In the lines starting at the one containing "Go to the Skills tab" and ending at the one containing "Action: [351, 45]", replace "orange potion" with "blue potion" and change nothing else. Return only those lines.

* begin DATA LINES *

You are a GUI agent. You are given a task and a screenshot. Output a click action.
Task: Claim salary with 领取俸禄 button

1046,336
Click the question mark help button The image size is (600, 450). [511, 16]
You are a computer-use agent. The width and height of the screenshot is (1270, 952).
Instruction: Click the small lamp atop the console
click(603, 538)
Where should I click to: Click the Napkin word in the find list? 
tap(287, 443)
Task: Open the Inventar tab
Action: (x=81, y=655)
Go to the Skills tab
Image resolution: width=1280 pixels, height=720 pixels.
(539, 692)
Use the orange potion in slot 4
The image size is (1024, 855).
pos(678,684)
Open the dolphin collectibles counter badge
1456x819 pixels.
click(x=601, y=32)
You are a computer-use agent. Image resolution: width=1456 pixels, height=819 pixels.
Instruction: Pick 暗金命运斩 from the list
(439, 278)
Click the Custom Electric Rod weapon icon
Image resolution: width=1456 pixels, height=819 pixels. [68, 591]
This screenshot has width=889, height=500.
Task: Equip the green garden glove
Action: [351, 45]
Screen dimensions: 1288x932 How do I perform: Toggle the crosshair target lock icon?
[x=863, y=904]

* end DATA LINES *

**OUTPUT BELOW**
Go to the Skills tab
Image resolution: width=1280 pixels, height=720 pixels.
(539, 692)
Use the blue potion in slot 4
The image size is (1024, 855).
pos(678,684)
Open the dolphin collectibles counter badge
1456x819 pixels.
click(x=601, y=32)
You are a computer-use agent. Image resolution: width=1456 pixels, height=819 pixels.
Instruction: Pick 暗金命运斩 from the list
(439, 278)
Click the Custom Electric Rod weapon icon
Image resolution: width=1456 pixels, height=819 pixels. [68, 591]
This screenshot has width=889, height=500.
Task: Equip the green garden glove
Action: [351, 45]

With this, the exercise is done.